Así es: en cuanto abro la puerta, se me echa encima.

– ¿Dónde te habías metido? No me ha llegado ningún informe.

– Aún no hay informe. Estamos dando palos de ciego.

Lo pongo al día de mis pesquisas desde que me encargué del caso y le cuento mi aventura bancaria de la mañana. Me contempla con aire pensativo.

– Prefiero que te ocupes del caso del cadáver sin identificar -resuelve al final-. Que Vlasópulos se ocupe de Kustas.

Su decisión me deja atónito.

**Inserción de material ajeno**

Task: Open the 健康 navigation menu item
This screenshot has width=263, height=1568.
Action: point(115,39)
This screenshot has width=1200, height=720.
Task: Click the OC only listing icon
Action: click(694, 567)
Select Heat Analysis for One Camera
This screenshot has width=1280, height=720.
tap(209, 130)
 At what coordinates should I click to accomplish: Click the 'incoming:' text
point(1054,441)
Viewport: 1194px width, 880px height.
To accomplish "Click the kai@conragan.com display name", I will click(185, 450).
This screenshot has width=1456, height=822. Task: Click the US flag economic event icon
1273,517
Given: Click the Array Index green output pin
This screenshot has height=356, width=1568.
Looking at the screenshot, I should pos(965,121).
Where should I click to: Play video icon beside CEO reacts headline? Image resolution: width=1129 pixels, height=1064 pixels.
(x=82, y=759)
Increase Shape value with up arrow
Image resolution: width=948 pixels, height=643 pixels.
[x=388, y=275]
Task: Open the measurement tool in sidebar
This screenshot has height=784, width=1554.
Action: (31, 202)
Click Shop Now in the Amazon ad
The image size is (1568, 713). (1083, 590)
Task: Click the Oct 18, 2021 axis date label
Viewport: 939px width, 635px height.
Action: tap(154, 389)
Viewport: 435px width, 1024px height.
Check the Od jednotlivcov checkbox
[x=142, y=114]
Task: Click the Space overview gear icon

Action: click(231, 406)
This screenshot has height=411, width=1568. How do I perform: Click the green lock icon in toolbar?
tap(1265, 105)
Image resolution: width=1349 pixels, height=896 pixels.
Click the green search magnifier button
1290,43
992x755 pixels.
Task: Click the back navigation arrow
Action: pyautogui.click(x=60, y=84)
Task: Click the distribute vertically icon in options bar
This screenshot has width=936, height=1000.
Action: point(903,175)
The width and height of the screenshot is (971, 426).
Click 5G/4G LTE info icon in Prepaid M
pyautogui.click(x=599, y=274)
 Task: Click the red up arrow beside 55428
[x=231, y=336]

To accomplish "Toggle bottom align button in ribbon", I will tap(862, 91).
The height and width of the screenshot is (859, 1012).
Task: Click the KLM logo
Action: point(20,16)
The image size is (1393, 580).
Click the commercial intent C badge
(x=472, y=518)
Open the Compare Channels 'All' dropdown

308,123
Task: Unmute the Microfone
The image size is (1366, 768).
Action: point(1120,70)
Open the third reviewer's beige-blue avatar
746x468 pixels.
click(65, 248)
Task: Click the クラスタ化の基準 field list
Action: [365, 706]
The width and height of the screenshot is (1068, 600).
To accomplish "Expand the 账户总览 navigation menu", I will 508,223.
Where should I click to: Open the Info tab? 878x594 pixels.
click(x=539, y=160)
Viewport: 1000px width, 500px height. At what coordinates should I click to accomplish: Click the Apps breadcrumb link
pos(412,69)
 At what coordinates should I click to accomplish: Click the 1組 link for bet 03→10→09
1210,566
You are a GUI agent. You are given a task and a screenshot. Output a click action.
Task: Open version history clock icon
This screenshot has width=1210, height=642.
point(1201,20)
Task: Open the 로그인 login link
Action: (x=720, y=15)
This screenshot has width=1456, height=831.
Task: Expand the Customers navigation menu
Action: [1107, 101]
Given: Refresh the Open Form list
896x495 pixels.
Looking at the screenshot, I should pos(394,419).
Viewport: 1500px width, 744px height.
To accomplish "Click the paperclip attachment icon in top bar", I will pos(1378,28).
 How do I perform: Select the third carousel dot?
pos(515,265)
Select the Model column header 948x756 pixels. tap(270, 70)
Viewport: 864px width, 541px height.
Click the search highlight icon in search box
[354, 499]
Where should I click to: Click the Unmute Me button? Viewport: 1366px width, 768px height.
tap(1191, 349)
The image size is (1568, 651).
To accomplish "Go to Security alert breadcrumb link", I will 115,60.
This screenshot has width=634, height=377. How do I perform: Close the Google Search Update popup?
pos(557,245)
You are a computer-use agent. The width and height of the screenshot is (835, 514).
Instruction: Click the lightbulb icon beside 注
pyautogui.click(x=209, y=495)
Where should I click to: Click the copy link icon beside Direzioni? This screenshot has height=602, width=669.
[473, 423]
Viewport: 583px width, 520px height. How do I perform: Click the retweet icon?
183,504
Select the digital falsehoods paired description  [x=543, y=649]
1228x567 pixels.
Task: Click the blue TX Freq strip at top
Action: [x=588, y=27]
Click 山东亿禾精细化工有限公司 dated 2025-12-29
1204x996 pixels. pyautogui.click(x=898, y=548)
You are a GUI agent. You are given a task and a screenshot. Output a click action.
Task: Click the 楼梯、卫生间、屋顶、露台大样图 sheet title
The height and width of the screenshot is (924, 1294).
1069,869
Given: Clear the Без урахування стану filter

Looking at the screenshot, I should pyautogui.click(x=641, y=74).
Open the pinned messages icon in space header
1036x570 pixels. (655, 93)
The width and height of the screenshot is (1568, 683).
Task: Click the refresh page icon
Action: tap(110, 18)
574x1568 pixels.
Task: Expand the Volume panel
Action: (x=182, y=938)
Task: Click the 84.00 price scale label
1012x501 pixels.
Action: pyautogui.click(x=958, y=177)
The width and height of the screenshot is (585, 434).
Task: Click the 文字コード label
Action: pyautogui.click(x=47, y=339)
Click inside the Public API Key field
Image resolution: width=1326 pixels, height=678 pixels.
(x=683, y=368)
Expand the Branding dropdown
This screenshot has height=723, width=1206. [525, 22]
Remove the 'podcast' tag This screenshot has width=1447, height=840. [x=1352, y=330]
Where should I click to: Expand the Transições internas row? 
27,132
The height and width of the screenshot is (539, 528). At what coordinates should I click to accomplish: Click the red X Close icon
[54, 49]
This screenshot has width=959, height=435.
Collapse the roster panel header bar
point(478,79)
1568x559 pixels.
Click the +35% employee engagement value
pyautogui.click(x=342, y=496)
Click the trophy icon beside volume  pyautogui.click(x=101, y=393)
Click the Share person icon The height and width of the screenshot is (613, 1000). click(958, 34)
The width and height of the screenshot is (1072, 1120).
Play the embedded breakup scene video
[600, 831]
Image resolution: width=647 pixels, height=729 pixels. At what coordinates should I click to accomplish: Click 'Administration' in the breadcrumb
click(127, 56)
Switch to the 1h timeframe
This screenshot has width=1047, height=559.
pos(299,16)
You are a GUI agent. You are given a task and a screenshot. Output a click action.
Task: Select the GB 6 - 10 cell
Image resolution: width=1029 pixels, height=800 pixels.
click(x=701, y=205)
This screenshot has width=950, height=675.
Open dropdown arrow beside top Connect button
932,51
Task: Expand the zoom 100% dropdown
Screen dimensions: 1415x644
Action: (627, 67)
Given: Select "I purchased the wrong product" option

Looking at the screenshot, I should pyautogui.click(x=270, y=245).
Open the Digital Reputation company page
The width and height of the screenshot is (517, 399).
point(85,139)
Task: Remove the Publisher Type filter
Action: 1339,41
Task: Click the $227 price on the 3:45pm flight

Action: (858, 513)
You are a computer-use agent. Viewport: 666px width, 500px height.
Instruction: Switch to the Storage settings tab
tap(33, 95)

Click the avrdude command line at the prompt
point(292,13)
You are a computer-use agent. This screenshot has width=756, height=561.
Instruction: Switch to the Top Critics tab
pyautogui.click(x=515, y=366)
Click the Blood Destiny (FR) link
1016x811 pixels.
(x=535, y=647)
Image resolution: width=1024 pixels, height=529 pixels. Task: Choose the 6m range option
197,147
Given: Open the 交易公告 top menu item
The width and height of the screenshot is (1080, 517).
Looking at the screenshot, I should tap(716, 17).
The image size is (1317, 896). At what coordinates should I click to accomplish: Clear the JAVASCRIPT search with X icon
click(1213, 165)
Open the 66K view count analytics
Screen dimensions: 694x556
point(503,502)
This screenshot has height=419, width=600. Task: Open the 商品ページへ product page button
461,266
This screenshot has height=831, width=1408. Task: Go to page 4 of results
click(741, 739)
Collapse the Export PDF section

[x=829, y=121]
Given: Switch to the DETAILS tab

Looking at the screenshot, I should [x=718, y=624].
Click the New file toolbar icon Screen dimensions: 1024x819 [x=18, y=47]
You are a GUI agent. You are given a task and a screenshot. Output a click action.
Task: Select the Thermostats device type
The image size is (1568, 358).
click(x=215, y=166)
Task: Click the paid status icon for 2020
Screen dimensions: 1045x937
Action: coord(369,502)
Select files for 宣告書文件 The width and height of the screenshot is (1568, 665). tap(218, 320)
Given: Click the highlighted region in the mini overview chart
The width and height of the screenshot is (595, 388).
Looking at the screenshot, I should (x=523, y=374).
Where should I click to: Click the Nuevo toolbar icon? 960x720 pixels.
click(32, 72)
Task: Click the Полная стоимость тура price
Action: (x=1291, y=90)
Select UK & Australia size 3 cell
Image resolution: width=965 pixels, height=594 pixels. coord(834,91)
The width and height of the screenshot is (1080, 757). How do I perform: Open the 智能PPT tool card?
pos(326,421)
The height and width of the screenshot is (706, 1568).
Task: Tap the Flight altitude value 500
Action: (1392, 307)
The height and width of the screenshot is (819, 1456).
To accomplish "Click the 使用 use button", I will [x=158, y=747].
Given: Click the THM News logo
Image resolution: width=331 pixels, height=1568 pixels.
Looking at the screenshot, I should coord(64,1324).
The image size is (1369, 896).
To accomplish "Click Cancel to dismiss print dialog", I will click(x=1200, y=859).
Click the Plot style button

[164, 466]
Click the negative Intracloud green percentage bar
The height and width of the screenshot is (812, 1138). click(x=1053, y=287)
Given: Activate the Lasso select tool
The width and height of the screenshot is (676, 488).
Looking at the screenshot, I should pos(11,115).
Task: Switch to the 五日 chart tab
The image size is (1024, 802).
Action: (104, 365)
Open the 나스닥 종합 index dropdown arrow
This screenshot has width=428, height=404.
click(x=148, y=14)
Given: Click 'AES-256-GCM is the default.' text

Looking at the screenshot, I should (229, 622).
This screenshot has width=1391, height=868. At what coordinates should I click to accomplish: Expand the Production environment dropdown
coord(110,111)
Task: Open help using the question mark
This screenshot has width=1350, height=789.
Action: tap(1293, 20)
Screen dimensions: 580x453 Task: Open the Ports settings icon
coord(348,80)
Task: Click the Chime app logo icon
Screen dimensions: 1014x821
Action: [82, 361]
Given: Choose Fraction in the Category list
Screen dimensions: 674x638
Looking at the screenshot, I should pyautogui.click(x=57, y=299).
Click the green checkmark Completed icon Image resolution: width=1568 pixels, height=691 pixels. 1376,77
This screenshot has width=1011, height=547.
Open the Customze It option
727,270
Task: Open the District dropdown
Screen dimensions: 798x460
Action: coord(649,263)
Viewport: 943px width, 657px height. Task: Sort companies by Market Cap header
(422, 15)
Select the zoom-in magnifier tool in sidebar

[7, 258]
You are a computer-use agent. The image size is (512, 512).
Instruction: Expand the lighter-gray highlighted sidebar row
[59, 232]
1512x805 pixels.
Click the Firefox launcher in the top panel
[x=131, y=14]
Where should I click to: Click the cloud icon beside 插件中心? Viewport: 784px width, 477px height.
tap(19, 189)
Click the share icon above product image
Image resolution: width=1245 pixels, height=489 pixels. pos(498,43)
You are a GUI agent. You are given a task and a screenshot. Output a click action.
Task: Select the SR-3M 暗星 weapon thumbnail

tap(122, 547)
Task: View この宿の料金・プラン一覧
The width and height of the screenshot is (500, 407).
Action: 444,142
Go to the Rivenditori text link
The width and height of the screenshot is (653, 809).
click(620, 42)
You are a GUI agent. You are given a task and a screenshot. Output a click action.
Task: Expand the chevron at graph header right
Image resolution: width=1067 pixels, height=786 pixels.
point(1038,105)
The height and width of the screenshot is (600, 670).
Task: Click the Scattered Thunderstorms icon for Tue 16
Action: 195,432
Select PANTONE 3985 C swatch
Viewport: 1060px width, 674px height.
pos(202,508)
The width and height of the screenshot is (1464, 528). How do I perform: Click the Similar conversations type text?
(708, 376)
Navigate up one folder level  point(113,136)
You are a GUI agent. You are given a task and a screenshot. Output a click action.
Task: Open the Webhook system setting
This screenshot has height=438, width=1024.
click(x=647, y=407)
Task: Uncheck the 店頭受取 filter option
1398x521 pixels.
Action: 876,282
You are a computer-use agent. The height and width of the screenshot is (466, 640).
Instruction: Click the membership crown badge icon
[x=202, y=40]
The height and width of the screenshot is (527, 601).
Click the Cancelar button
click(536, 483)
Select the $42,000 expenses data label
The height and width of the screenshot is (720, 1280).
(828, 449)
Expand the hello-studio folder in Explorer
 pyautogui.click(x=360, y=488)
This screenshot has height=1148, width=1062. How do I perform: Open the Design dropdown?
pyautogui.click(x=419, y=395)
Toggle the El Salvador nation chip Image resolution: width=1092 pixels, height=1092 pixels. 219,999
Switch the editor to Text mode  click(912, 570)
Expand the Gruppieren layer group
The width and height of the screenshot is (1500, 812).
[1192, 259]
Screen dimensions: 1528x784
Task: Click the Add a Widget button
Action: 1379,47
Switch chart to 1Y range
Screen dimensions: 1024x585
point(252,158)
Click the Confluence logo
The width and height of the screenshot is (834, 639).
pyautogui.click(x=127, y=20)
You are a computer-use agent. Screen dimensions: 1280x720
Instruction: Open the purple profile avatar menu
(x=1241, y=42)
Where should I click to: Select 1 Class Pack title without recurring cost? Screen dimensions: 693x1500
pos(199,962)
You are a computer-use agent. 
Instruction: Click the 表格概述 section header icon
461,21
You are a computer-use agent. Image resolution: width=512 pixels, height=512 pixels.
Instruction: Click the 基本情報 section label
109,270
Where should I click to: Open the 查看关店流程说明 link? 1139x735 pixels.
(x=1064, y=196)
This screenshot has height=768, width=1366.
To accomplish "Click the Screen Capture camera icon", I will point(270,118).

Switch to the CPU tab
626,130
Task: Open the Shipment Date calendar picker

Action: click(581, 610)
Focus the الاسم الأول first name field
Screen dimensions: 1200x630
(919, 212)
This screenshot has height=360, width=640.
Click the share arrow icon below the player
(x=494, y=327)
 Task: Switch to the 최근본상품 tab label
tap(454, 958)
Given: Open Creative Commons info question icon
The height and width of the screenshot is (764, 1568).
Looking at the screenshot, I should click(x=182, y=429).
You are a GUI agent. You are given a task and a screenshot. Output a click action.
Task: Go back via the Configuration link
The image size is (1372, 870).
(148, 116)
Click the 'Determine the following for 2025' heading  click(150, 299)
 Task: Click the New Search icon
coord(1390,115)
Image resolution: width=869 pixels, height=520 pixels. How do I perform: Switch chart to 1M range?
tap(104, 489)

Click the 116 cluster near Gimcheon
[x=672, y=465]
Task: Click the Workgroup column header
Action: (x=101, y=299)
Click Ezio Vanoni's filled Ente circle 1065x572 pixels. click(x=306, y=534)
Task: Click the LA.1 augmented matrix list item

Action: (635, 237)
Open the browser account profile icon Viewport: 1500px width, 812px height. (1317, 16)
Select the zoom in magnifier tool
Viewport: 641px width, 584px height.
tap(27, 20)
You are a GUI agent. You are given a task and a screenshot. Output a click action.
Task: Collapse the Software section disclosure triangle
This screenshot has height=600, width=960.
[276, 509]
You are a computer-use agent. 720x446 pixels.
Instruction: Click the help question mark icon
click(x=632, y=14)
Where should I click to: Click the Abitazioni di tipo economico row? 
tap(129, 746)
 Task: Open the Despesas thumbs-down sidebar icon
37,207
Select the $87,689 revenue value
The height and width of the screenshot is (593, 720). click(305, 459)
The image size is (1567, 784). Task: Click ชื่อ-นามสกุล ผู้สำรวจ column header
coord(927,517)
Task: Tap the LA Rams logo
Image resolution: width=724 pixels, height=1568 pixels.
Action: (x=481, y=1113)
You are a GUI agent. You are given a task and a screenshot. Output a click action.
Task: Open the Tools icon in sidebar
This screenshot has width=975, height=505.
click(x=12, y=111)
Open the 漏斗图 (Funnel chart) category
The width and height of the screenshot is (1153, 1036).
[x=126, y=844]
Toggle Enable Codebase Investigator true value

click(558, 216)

Intento averiguar qué se propone, pero su rostro permanece inexpresivo.

– ¿Por qué? -Es lo único que se me ocurre preguntar.

– Lo investigará durante unas semanas, no conseguirá nada y pasará al archivo de casos sin resolver.

De repente recuerdo las palabras de Sotirópulos: si investigo el caso de Kustas a fondo, acabaré metiéndome en líos. Conozco bien a Guikas. No deja piedra sin levantar en delitos mucho menos trascendentes. Si ahora se muestra dispuesto a archivar éste, es que ha recibido órdenes de arriba. Aunque creía haber descargado mi irritación contra Vlasópulos, de pronto siento que se me crispan los nervios.

– ¿Ha sido idea de Stellas?

– ¿Qué tiene que ver él en este asunto?